WHAT YOU SHOULD DO: Would you please transcribe the records below exactly, leaving out the pictures?

(GIVEN RECORDS Opens)

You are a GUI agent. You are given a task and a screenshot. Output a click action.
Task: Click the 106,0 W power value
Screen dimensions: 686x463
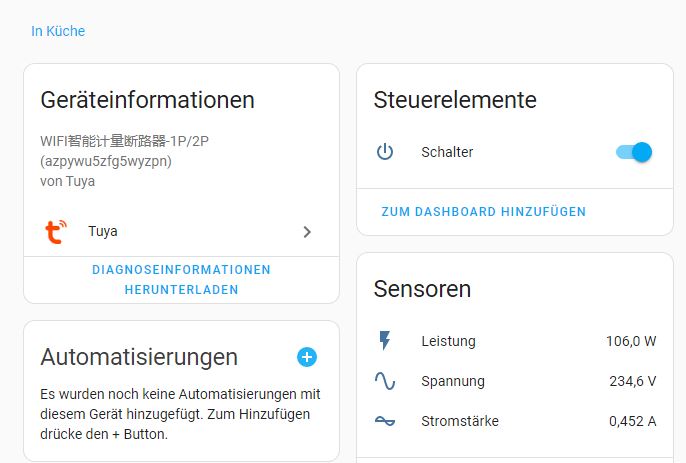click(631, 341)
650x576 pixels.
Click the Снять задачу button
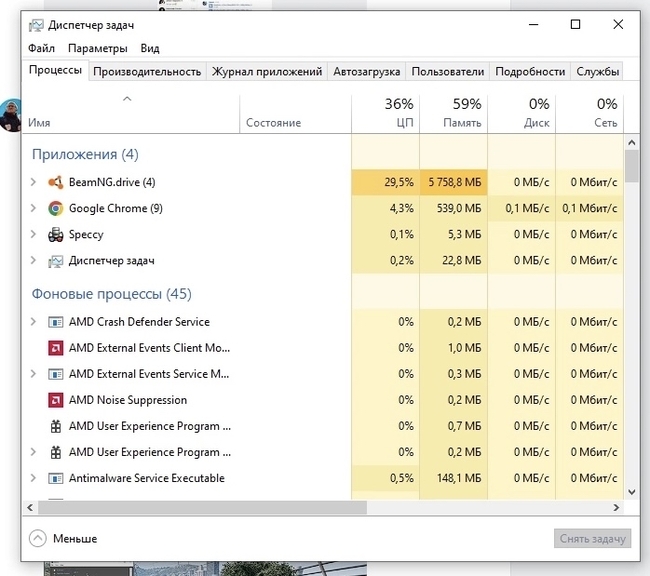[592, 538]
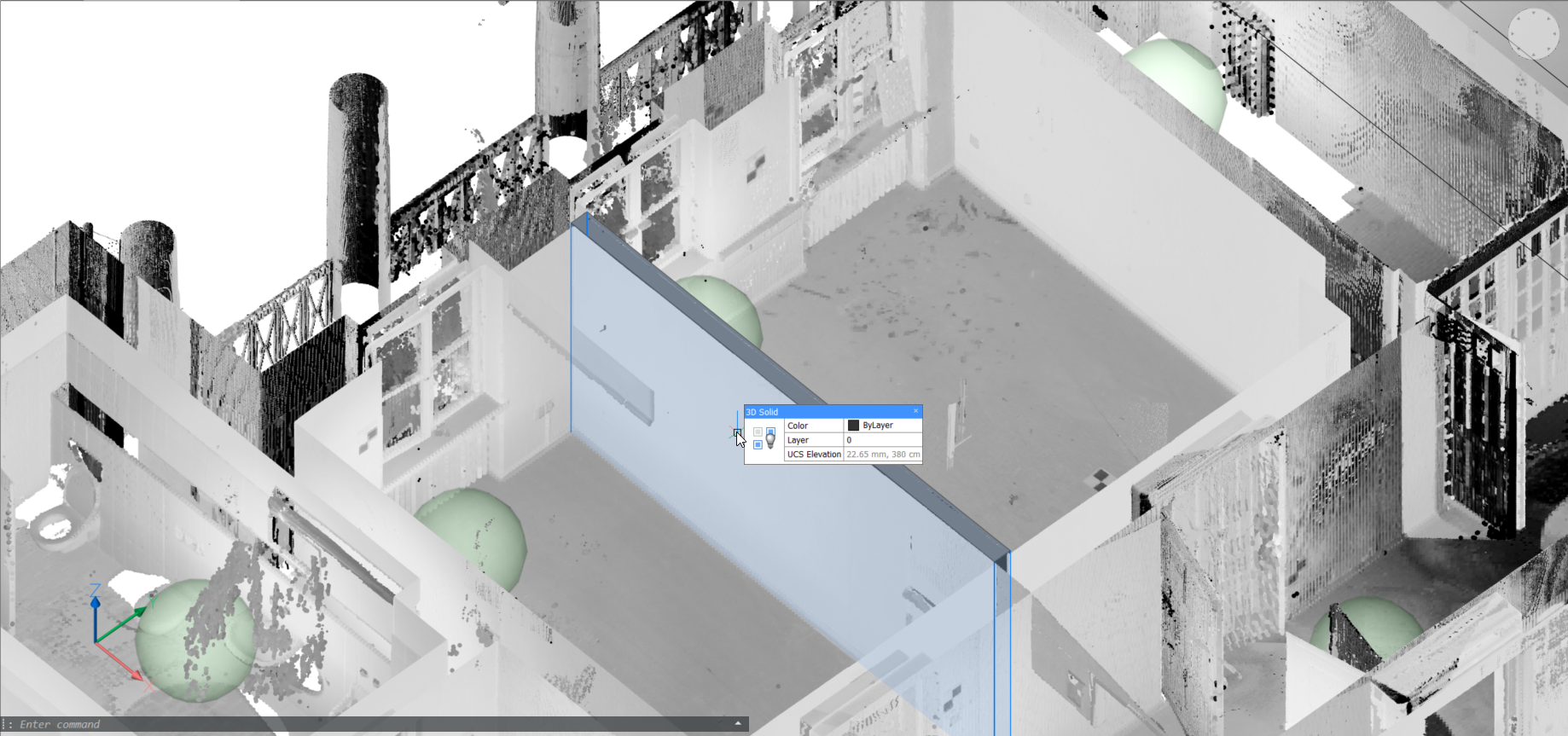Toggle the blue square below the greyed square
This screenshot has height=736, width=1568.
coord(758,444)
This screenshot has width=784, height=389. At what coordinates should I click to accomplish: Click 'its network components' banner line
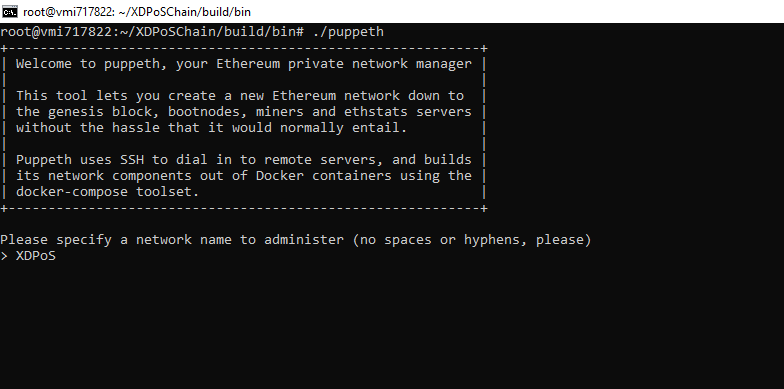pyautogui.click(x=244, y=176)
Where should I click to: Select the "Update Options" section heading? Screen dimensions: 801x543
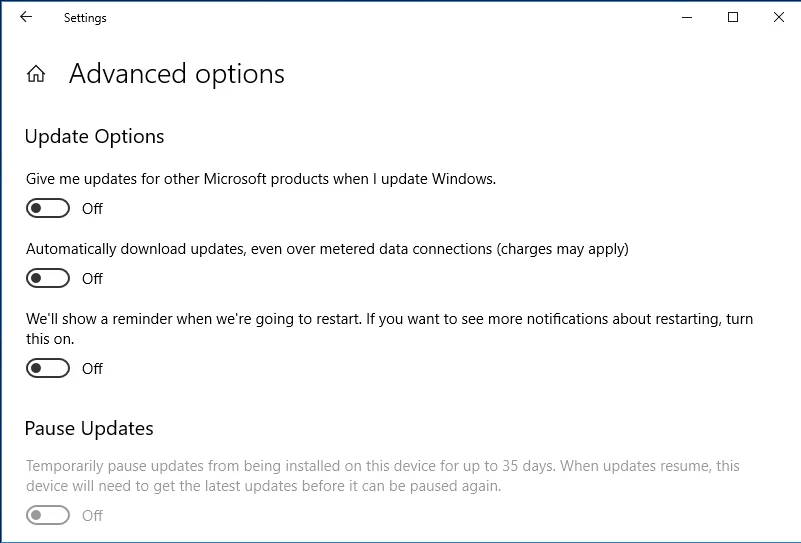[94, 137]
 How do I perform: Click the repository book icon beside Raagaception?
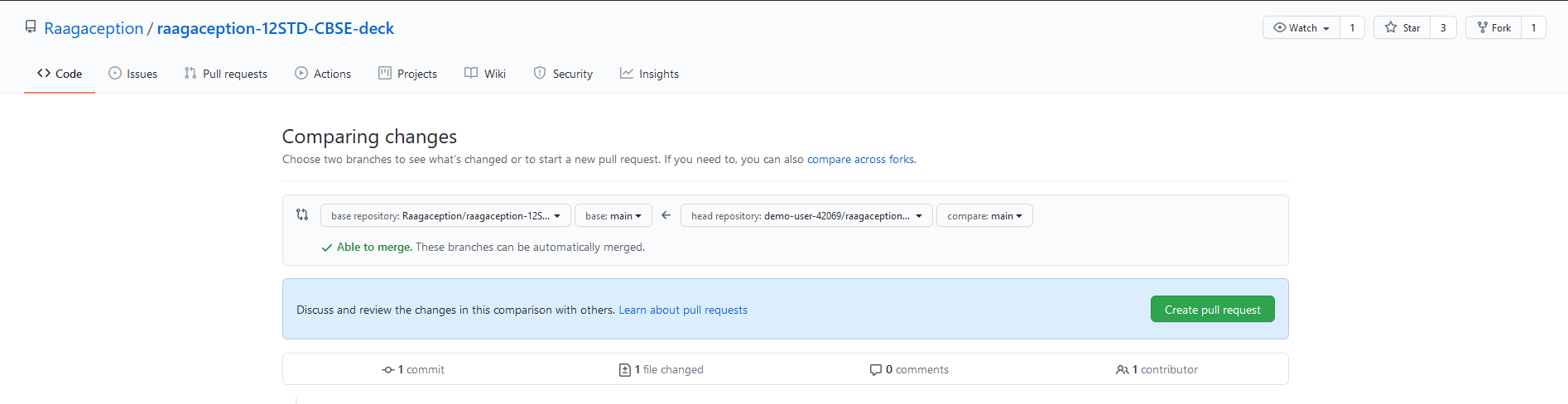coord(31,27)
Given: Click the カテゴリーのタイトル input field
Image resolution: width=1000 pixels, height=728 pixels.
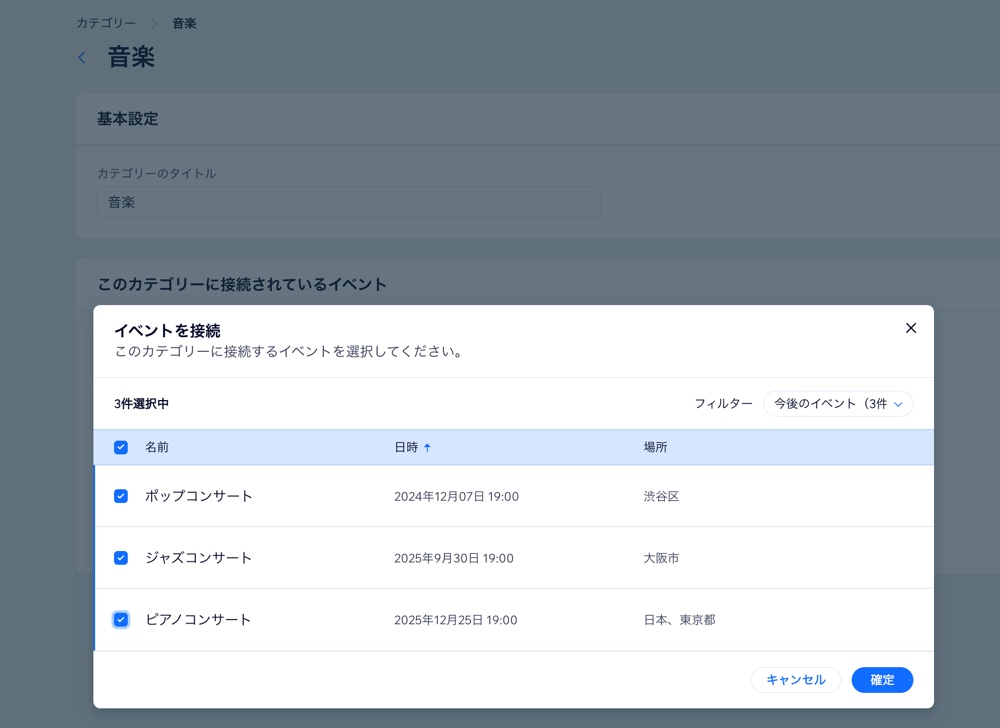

(GIVEN RECORDS Closes)

SOLUTION:
You are a GUI agent. You are given a task and a screenshot. Output a click action.
Task: Click the 106,0 W power value
Screen dimensions: 686x463
click(631, 341)
650x576 pixels.
Click the Снять задачу button
[592, 538]
Toggle the blue square below the greyed square
This screenshot has height=736, width=1568.
coord(758,444)
This screenshot has width=784, height=389. At what coordinates should I click to accomplish: Click 'its network components' banner line
pyautogui.click(x=244, y=176)
Where should I click to: Select the "Update Options" section heading? Screen dimensions: 801x543
[94, 137]
 How do I perform: Click the repository book icon beside Raagaception?
coord(31,27)
Given: Click the カテゴリーのタイトル input field
Image resolution: width=1000 pixels, height=728 pixels.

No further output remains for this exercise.